The core request path, annotated with the GitHub primitive that implements each step:

  1. Issue filed (agent-ready) — by the scout from an OBJECTIVES milestone, the governor, or the experimenter (experimenter-priority jumps the queue). Primitive: issue + label.
  2. Claim — the worker assigns the machine account before any work; a 7-day-stale assignment is reclaimable. Primitive: issue assignee as a lock.
  3. Branch + PRprogram/issue-N-description, PR body carries the four self-checks and rigor labels, labeled agent-pr. Primitive: branch, PR, label.
  4. Deterministic tier — pytest (×2), pdflatex per paper, citation existence against Crossref/arXiv. Primitive: required status checks.
  5. Semantic tierclaim-support: an isolated LLM evaluator checks that load-bearing citations support the claims attached to them, diff-scoped so pre-existing defects of main warn rather than block. Primitive: required check wrapping an LLM call.
  6. Quorum tier — the reviewer posts a machine-readable verdict marker bound to the head SHA (accept / revise / reject); a push voids it. Rigor promotions additionally require an independent stress-test marker. Primitive: comment markers + a gate that parses them.
  7. Revision loop — a revise verdict event-dispatches the responder; its push event-dispatches the reviewer. Round-trip latency is minutes, with a ≥5-verdict circuit breaker that drops a long loop back to cron pace. Primitive: issue_comment / pull_request events.
  8. Merge — GitHub auto-merge fires mechanically when all required checks pass. No agent and no human presses the button. Primitive: auto-merge + branch protection.
  9. Post-merge audit — the red team prioritizes never-audited Rigorous results; its product is demotion PRs, which re-enter this same pipeline. Primitive: the loop, applied to itself.

Identity and authority

Every agent operation authenticates as the machine account, whose PAT has write access but not admin and deliberately lacks the workflow scope — agents structurally cannot author changes to the gates that judge them. The runner asserts the effective login at startup and refuses to act on mismatch (the check whose absence caused the 2026-06-05 identity incident). The experimenter holds the complementary powers: kill switch, budget, constitutional approvals, and the admin override that is the only deploy path for gate workflows. The event-dispatch fast path holds no authority at all — it presses, via the default workflow token, the same dispatch button the scheduler presses.

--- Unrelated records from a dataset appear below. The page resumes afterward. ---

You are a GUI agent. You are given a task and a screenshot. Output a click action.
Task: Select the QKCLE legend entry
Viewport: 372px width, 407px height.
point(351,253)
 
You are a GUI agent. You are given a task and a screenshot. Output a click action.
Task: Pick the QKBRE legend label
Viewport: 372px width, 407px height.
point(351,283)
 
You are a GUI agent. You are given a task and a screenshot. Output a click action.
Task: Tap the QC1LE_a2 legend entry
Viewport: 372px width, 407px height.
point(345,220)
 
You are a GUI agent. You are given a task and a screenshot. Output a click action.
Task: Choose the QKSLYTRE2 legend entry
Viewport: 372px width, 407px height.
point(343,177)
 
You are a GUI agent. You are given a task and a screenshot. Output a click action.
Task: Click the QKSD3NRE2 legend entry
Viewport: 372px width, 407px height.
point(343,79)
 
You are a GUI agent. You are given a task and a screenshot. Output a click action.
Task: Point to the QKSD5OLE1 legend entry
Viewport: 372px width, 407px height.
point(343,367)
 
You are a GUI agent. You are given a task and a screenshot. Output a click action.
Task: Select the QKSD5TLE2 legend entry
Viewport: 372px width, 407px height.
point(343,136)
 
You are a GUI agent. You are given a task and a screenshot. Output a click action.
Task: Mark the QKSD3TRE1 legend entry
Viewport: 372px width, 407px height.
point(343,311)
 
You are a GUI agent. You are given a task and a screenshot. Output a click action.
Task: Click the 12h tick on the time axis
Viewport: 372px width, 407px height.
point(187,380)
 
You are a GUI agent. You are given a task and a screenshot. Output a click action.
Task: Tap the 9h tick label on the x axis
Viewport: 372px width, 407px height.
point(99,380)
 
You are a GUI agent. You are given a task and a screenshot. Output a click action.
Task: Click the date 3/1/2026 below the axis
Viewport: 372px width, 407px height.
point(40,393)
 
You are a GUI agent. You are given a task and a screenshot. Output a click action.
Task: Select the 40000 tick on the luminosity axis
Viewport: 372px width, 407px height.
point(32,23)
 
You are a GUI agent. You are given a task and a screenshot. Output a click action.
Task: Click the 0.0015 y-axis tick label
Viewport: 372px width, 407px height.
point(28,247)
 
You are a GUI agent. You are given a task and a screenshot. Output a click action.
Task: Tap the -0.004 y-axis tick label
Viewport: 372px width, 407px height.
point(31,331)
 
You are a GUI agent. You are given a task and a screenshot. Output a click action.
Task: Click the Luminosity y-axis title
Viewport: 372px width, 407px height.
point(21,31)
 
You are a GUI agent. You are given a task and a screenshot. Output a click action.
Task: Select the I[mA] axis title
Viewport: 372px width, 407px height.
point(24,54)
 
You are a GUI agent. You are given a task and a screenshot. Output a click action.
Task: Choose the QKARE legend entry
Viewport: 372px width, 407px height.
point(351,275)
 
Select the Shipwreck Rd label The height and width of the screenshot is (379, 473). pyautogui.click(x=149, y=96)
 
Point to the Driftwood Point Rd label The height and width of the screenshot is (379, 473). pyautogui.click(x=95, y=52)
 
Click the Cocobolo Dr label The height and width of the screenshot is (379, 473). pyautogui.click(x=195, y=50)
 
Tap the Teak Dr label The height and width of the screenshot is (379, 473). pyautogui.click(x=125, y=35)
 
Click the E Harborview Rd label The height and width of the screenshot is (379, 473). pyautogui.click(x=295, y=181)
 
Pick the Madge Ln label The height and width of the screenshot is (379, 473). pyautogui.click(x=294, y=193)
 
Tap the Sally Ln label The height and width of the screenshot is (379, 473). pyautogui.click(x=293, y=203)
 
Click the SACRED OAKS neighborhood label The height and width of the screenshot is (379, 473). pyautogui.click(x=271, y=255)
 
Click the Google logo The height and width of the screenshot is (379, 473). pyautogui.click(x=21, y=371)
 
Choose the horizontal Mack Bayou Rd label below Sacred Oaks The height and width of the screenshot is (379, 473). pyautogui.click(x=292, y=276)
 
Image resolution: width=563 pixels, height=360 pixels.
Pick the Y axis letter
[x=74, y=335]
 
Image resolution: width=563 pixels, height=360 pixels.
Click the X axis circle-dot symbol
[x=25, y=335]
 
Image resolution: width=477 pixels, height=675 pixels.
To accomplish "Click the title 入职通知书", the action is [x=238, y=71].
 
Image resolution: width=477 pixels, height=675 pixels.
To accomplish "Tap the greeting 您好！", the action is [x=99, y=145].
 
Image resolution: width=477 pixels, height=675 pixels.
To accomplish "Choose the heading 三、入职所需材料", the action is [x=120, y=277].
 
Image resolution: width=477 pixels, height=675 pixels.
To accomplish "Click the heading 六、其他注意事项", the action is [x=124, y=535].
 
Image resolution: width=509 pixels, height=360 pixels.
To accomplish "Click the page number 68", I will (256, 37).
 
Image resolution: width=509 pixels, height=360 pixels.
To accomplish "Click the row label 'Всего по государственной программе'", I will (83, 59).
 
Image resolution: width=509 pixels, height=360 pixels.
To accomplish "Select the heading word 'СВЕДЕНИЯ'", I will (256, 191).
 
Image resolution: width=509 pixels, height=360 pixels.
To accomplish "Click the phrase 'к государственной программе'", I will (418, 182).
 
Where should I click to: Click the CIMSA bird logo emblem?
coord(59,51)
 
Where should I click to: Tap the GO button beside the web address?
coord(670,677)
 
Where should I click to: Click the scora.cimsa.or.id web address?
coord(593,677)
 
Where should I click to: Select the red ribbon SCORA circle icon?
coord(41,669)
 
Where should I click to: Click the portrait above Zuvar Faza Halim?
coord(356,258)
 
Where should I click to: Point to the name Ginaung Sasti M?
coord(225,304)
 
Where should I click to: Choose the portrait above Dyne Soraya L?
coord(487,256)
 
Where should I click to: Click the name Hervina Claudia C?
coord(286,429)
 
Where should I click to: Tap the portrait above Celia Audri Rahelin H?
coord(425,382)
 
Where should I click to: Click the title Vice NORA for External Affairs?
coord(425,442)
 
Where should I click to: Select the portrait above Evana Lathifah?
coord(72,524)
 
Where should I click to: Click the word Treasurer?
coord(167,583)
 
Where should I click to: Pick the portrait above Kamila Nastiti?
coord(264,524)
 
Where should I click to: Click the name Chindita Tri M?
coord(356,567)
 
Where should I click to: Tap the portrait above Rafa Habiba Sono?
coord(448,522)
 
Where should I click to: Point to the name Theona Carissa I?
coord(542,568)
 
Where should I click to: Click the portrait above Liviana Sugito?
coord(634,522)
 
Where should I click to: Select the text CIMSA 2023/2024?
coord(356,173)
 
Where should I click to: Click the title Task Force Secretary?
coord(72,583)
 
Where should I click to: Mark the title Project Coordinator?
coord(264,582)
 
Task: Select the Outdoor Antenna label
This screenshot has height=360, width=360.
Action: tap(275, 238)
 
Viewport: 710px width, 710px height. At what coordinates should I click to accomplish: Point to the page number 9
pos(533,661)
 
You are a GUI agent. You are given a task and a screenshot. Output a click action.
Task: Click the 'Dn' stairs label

Designed-for failure modes

Observed failures and the mechanisms that absorb them — each of these has actually fired at least once:

  • Dropped cron fires (GitHub silently skips scheduled runs): reviewer double-fire, a responder watchdog that re-dispatches a missed review cycle, and the event-driven fast path, which removes the dependency on cron for the hot loop.
  • Model-budget exhaustion (session limits kill a routine mid-run): the runner detects the limit message, sleeps through resets ≤90 minutes away and retries once, otherwise fails loudly and defers to the next fire.
  • Blind instrumentation (metrics that "succeed" while reporting nothing): tripwire T5 halts the experiment if weekly metrics fail or go empty twice running; the 2026-06-12 label-count fix is the case study in why.
  • Reviewer-loop churn (serial non-exhaustive revise rounds): the ≥5-verdict circuit breaker bounds the fast path; verdict-exhaustiveness discipline is a logged open amendment.
  • Runaway or compromised agents: the gate stack is independent of agent cooperation (an unlabeled machine-account research PR fails rather than skips quorum), protected paths require human approval, and needs-human is a one-way halt only the experimenter clears.